My friend is a doula and she suggested I read a book called Transformed by Birth by Britta Bushnell. The first few chapters focus on dismantling any preconceived ideas women may have about controlling their birth experience. Bushnell writes, “What we need most are not methods for better control but rather more resilience and adaptability for when events surprise, challenge, or disappoint us.” I know she is describing labor and delivery, but I keep finding connections with our current pandemic.
My pregnancy journey and it are so intertwined they seem indistinguishable sometimes. Each day that I’ve been in quarantine has felt “surprising,” “challenging,” or “disappointing” in its own way. Forget childbirth. I just want to survive the summer without going out of my mind since LA County’s Safer-At-Home orders seem to have no concrete end in sight. Being the extrovert that I am, I want to war against these restrictions every bit as much as I want to war against the impending pain and discomfort I will encounter in childbirth. But none of it is within my control.
Bushnell calls giving birth a rite of passage. She explains:
“Rites of passage are meaningful transformational experiences that alter a person’s knowing of who they are. They usually have an element of struggle or some level of discomfort or involve facing an ordeal. A rite of passage takes an initiate out of their familiar identity of daily life and thrusts them into something new, often stressful, and possibly threatening. Through these unfamiliar challenges, existential questions about the meaning of life, higher purpose, and the nature of God are made central.”

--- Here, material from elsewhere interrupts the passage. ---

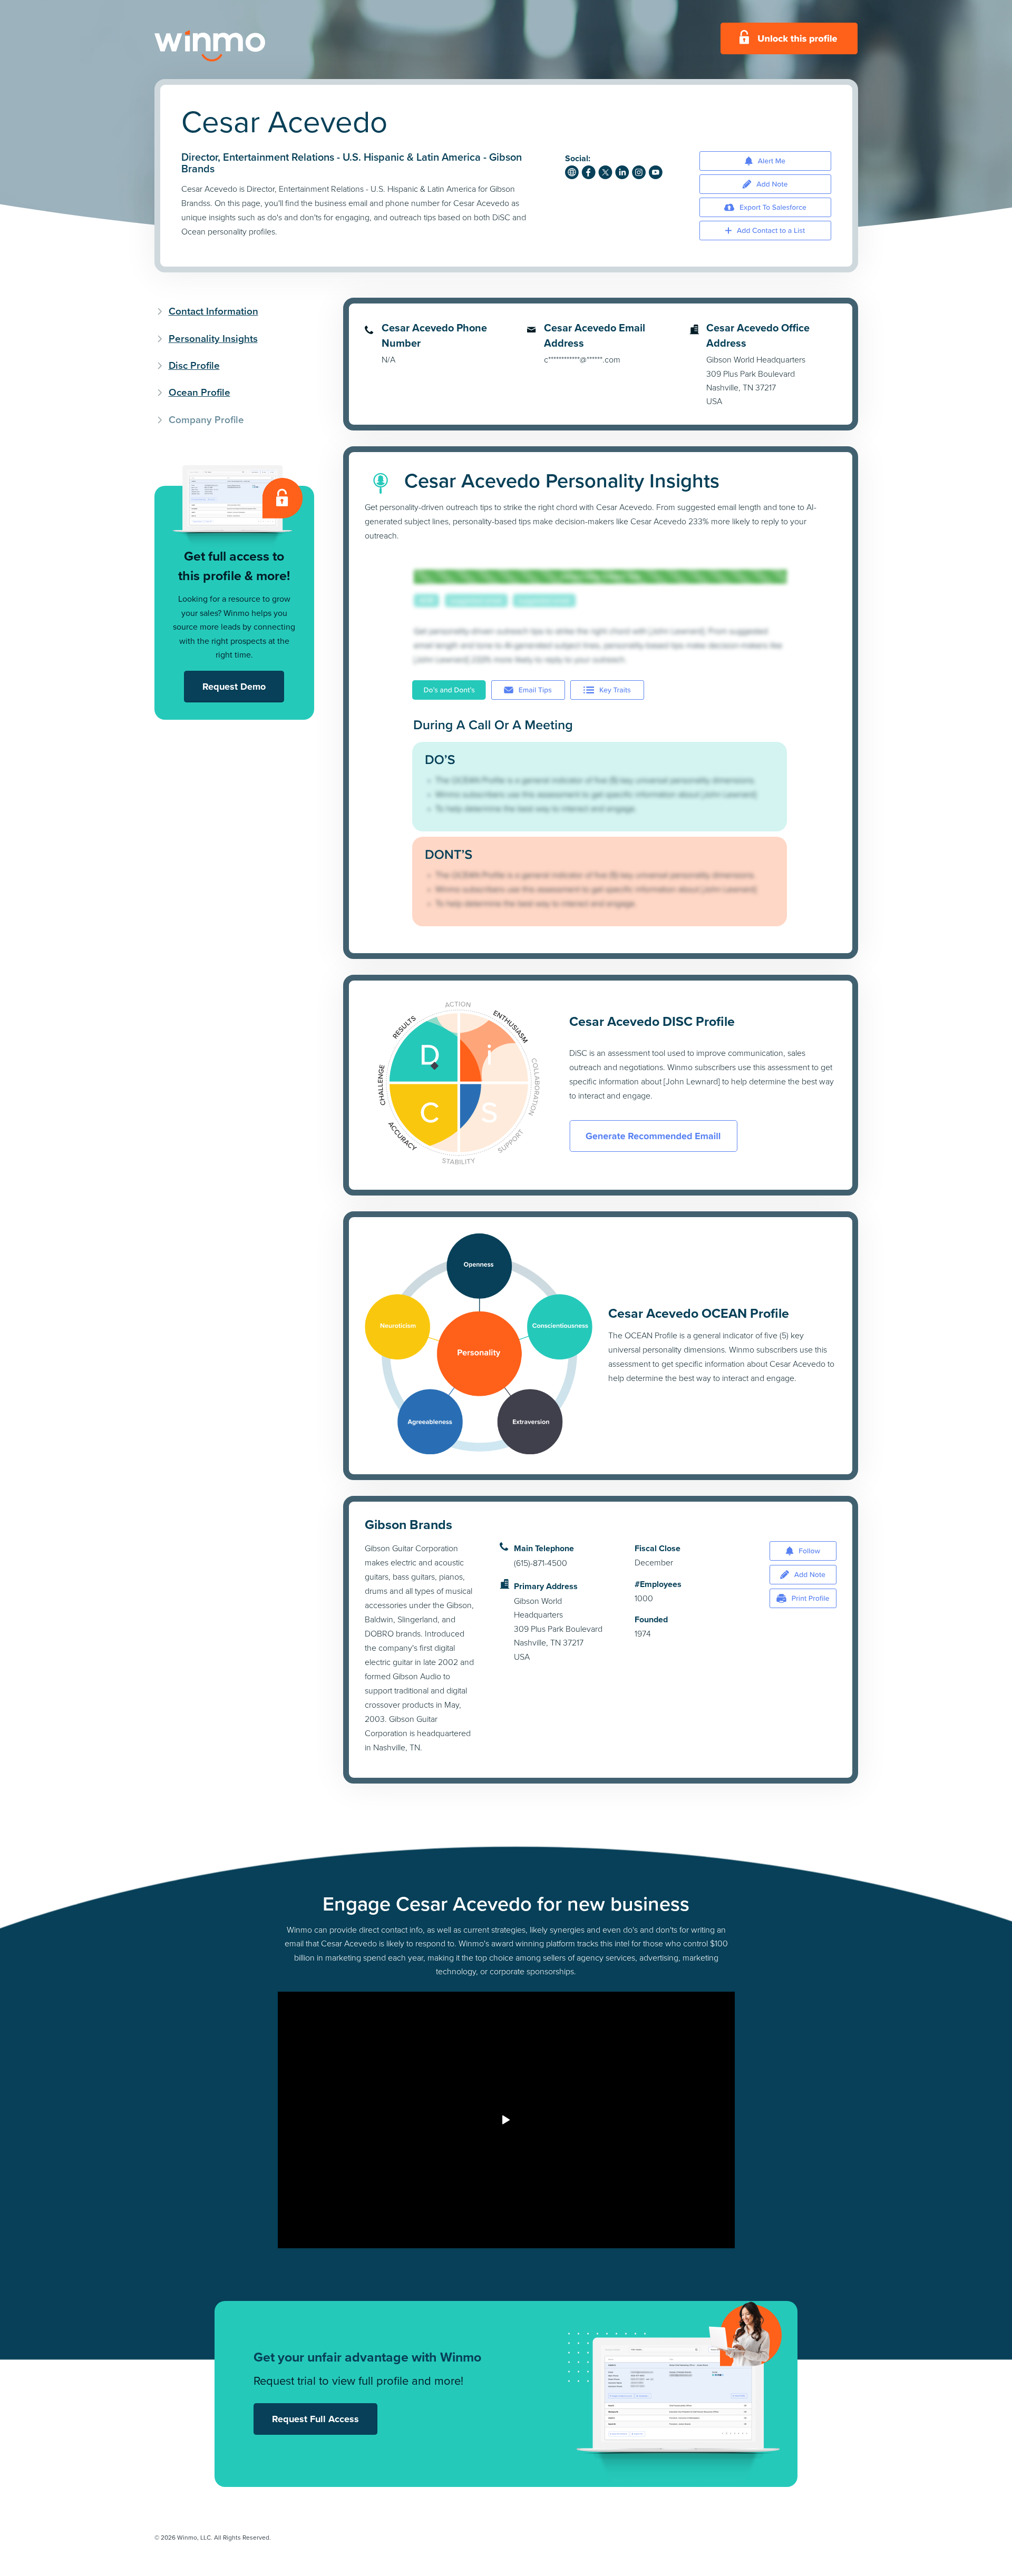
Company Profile (206, 419)
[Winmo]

Once again, the similarities between what she is describing and our current situation are writ large. Which begs the question: Could this time of social distancing be its own rite of passage? And if it is, which existential questions is it asking me to wrestle with?
I don’t know about you, but I am still working my way through those answers. Sometimes with gritted teeth. Sometimes like a child wanting to throw a temper tantrum. But on the days when I am more clear-headed, when I can soften, when I can open to what is, I realize things. Like how it may have never occurred to me to take a pregnancy test if I hadn’t spent the night prior on my knees in surrender. Instead, I would have woken up that morning and continued agonizing about the future, remaining blind to the reality that what I was hoping for had already taken place.